### PASSAGE

# Length of time set by Co on puter



## FarmboyBill (Aug 19, 2005)

Does the time the puter is on reflect in the time allotted me a month by the company im with, Wild screw, er blue? I leave it on all day and until I go to bed. 
By the way, I had a much better deal with Hugh, and I had ran out of their contract.


----------



## jwal10 (Jun 5, 2010)

Are you on an unlimited plan or you pay for time used? I am on unlimited, no extra charges, same cost each month no matter how much I use it. Or are you talking about if the computer is on but you are offline? Off line, no cost even if computer is turned on. If you forget to go offline, they will charge you....James


----------



## FarmboyBill (Aug 19, 2005)

James im on a limited plan. It turns over on the 89th, both at Hugh and screw/ blue.

Im talking about leaving the puter on but doing other things during the day, and being away from it.


----------



## po boy (Jul 12, 2010)

FarmboyBill said:


> James im on a limited plan. It turns over on the 89th, both at Hugh and screw/ blue.
> 
> Im talking about leaving the puter on but doing other things during the day, and being away from it.


If the computer is just on and you are not online, it does use your allotted time.


----------



## FarmboyBill (Aug 19, 2005)

OK Thanks PB


----------



## Harry Chickpea (Dec 19, 2008)

Huh? What are you thinking?
http://www.wildblue.com/customers/data-allowance-policy

Wild Blue, Exede, and Hughes all have DATA allowance caps. How long you leave your computer powered on or connected has ZERO influence by itself. I have one computer on 24/7/365 and the only time I've ever run up against data caps were when IDIOT programmers were pushing updates and ads.


----------



## Kung (Jan 19, 2004)

Harry probably has the closest answer. Whether or not the computer is on has no bearing, for the most part. Now, if the computer's on, and you have programs that stream data from the internet (be they anything from streaming audio to a weather applet) or the like, that would use up some data, but for the most part it'd be negligible.


----------



## FarmboyBill (Aug 19, 2005)

Well, I don't understand how I can use up 10 GB a month in 3 weeks or less. Im not on it after other stuff what I would think was all that much. Just, for the most part, in here, and checking mail maybe a doz times a day.


----------



## Belfrybat (Feb 21, 2003)

When you are not on the internet, do you put your computer into sleep mode? I wouldn't think it would use any data when asleep. 

You can average what your usage is with this calculator:
http://www.cableone.net/Pages/datacalculator.html


----------



## FarmboyBill (Aug 19, 2005)

No I don't put it in sleep mode. How do I do that? 
As to your second. I don't understand how to use it. I don't know what length of time a GB is.


----------



## TMTex (Apr 5, 2013)

A GB isn't a length of time. It's an amount of data. Think of your allotted GB as a bucket and your internet as a water hose. As the water flows and fills your bucket, you get closer to the bucket overflowing. The overflow is where your overage charges come from.

The more data flowing through the connection, the faster your bucket will fill. Even if you don't have your browser open, an automatic update can turn the faucet on. 

Since you don't understand computers, I'd strongly suggest that you turn your computer off until you're ready to use it. That would save you a lot of grief.

######
### DATA EXTRACT

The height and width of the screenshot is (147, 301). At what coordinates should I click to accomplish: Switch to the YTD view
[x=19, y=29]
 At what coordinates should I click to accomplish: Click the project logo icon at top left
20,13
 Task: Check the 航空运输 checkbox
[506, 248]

######

**YOUR OBJECTIVE:**
In the forum thread, how much data does FarmboyBill say he uses up in three weeks or less?

**ANSWER:**
10 GB